##### Text provided

Zweiback said scores of people had written letters expressing their gratitude for Baca's work in the community. Several of his supporters showed up to the hearing wearing yellow ribbon pendants in a show of solidarity.

Baca told the judge that he was standing in court with "remorse" but also suggested that his involvement in the obstruction scheme was hands-off. He also asked the judge to take his ailing health into consideration.

He expressed regret for not taking the lead in handling the matter once the department learned that the FBI was investigating the jails.

"If I could do this again, I know I would do so," Baca told Anderson.

Prosecutor Brandon Fox said that Baca had accepted responsibility for lying to investigators and said he believed that a six-month sentence was appropriate.

None of the arguments swayed Judge Anderson.

The judge said that a sentence of six months would not account for Baca's culpability in a scheme that had involved the destruction of records, cover-ups, interference with a grand jury investigation, tampering with witnesses, and the threatening of an FBI agent.

Specifically, Anderson said the plea failed to measure the non-monetary harm Baca had caused and said a more severe sentence would serve the public interest.

"It's one thing" to lie to prosecutors and "it's another thing" to take part in a conspiracy to obstruct and FBI investigation, Anderson said.

With his guilty plea, Baca was one of several department officials convicted in an FBI investigation of corruption and civil rights abuses at the downtown jailhouses Men's Central Jail and the Twin Towers Correctional Facility.

Last month, former Undersheriff Paul Tanaka was convicted as the ringleader of a conspiracy to hide informant Anthony Brown within the jail system after the discovery of an FBI phone in his cell.

Prosecutors said that Baca, who entered his plea agreement in February, "knowingly and willfully" made false statements to investigators during an interview in April 2013.

After jailers discovered the phone and concluded that Brown was cooperating with the FBI, Baca ordered Brown isolated from the rest of the jail population, prosecutors said.

In August 2011, Baca asked Tanaka to investigate how the phone had ended up with the inmate.

The following month, Baca instructed officials to "do everything but put handcuffs" on FBI agent Leah Marx, who was investigating the case.

In a now-infamous videotaped encounter, two Internal Criminal Investigations Bureau officers Sgt. Scott Craig and Sgt. Maricela Long threatened Marx — now known as Leah Tanner — outside her apartment complex after she returned home from work on Sept. 26, 2011.

Craig told Tanner she was the "named suspect in a felony complaint" and said he was "in the process of swearing out a declaration for an arrest warrant."

Baca will return to Anderson's courtroom on Aug. 1.

##########
##### Excerpted records

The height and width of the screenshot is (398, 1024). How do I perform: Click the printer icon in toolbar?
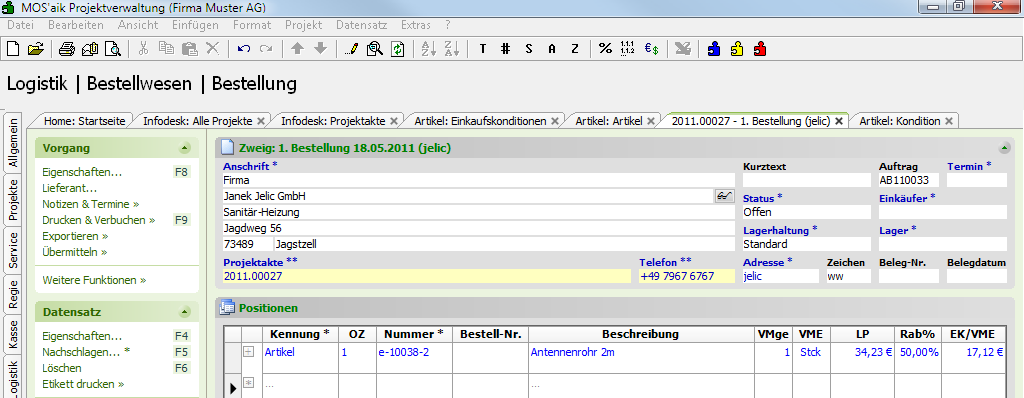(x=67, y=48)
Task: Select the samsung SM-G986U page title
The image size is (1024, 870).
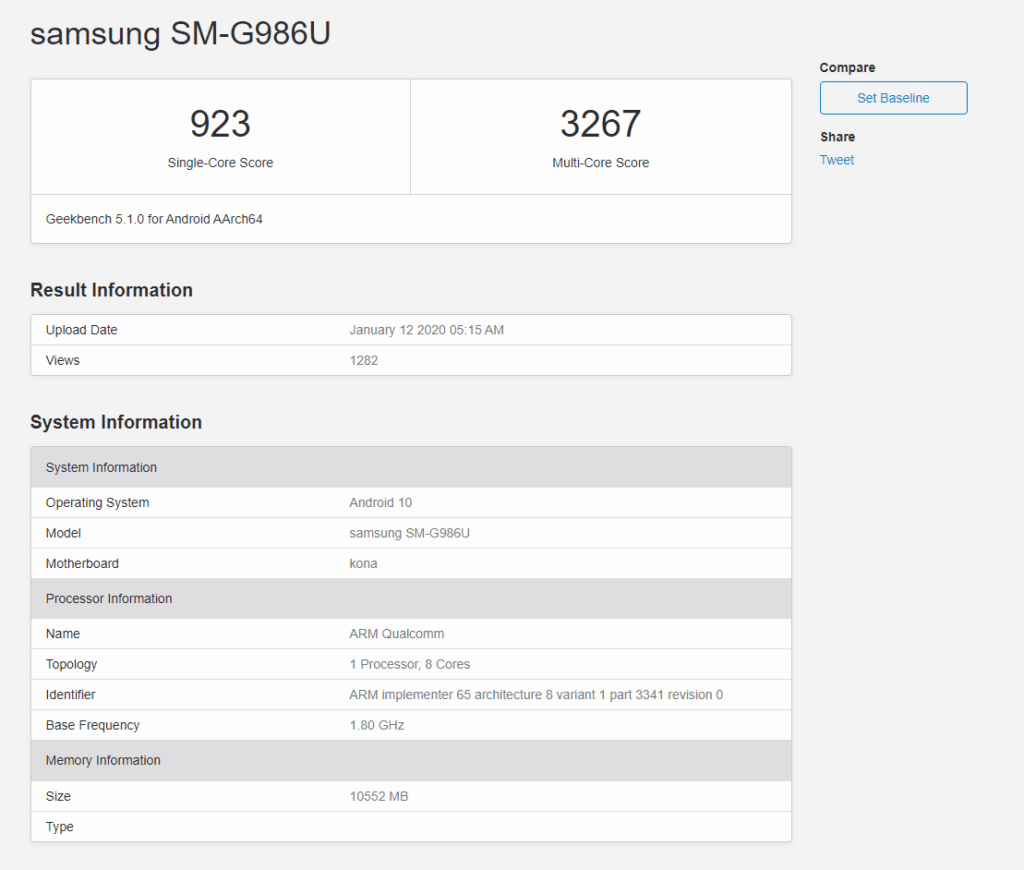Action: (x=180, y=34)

##########
##### Excerpted records

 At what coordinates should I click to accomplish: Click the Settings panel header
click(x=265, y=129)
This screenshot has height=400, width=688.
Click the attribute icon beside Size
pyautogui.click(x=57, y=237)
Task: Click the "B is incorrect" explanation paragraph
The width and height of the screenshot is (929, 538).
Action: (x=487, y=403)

##########

- **Given problem 1**
In the article on Baca's sentencing, what did several of Baca's supporters wear to the hearing?
- **Given problem 2**
Duplicate the part of the article on Baca's sentencing between "Prosecutor Brandon Fox" and "sentence was appropriate.", inclusive.

- **Final result 1**
They wore yellow ribbon pendants.

- **Final result 2**
Prosecutor Brandon Fox said that Baca had accepted responsibility for lying to investigators and said he believed that a six-month sentence was appropriate.